Pour aider à répondre à cette question, il semble utile de rappeler que la durabilité, souvent confondue avec l’écologie, repose sur trois piliers : la durabilité financière et économique, l’équilibre social, et la responsabilité environnementale. Si la pratique sportive a un impact environnemental indiscutable, elle est également un atout pour le développement économique et social des territoires. En ce sens, l’enjeu est de définir des critères permettant de mesurer la notion de nécessité d’un équipement au regard des crises écologiques et énergétiques, des enjeux économiques et des apports sociaux du sport sur nos territoires.

Une indispensable nouvelle méthodologie de planification et de conception des infrastructures sportives

Pour ce faire, une nouvelle méthodologie de planification et de conception des équipements sportifs est indispensable, d’autant plus que ces derniers peuvent impacter un territoire, ses acteurs et leurs finances, sur plus de 30 ans.

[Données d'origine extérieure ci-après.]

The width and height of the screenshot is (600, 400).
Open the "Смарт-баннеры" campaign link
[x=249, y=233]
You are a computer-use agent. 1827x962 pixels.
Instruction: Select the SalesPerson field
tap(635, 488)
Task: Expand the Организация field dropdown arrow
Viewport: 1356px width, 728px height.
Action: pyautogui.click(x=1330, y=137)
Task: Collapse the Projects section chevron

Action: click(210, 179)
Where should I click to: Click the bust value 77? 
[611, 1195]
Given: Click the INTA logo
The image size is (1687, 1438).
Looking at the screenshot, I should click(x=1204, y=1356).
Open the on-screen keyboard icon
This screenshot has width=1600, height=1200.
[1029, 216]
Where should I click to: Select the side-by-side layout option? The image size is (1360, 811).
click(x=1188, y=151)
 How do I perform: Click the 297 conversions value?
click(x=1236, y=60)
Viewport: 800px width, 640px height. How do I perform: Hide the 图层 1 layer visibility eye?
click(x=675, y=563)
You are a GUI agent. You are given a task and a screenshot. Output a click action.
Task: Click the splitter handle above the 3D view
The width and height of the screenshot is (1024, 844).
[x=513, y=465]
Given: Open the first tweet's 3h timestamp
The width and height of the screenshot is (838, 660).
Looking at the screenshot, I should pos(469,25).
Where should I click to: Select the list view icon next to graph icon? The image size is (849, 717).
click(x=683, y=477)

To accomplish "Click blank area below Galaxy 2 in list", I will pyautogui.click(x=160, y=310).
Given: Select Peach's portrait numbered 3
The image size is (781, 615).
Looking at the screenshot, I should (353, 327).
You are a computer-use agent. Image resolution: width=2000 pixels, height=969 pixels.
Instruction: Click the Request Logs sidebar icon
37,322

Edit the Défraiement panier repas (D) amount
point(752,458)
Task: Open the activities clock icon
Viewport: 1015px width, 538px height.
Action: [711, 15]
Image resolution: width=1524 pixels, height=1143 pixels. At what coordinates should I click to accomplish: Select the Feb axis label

Les recherches menées actuellement à l’Institut des Sciences du Sport de Université de Lausanne montrent que la planification et la construction d’équipements sportifs doivent aujourd’hui être micro-localisées. Ces phases décisives doivent tenir compte des objectifs transparents des parties prenantes, de l’offre existante, des attentes de la population locale et des besoins des utilisateurs·trices. Ces équipements doivent être exemplaires par leur modularité et leur capacité à intégrer les normes les plus avancées en matière d’efficience énergétique, en s’inspirant des bonnes pratiques en Suisse ou à l’étranger. Enfin, les études sur les modèles de gouvernance et d’exploitation, en amont des constructions, doivent devenir la norme et doivent être rendues obligatoires. Plusieurs recherches montrent en effet les effets néfastes de leur absence sur de nombreux projets d’équipements. Des problématiques économiques, sportives et énergétiques qui se révèlent incurables et qui impactent l’équipement sur toute sa durée de vie. Sans surestimer son importance, le sport a une pierre à apporter à la construction d’un monde durable, mais il faudra s’en donner les moyens politiques, administratifs et financiers, pour construire moins et mieux.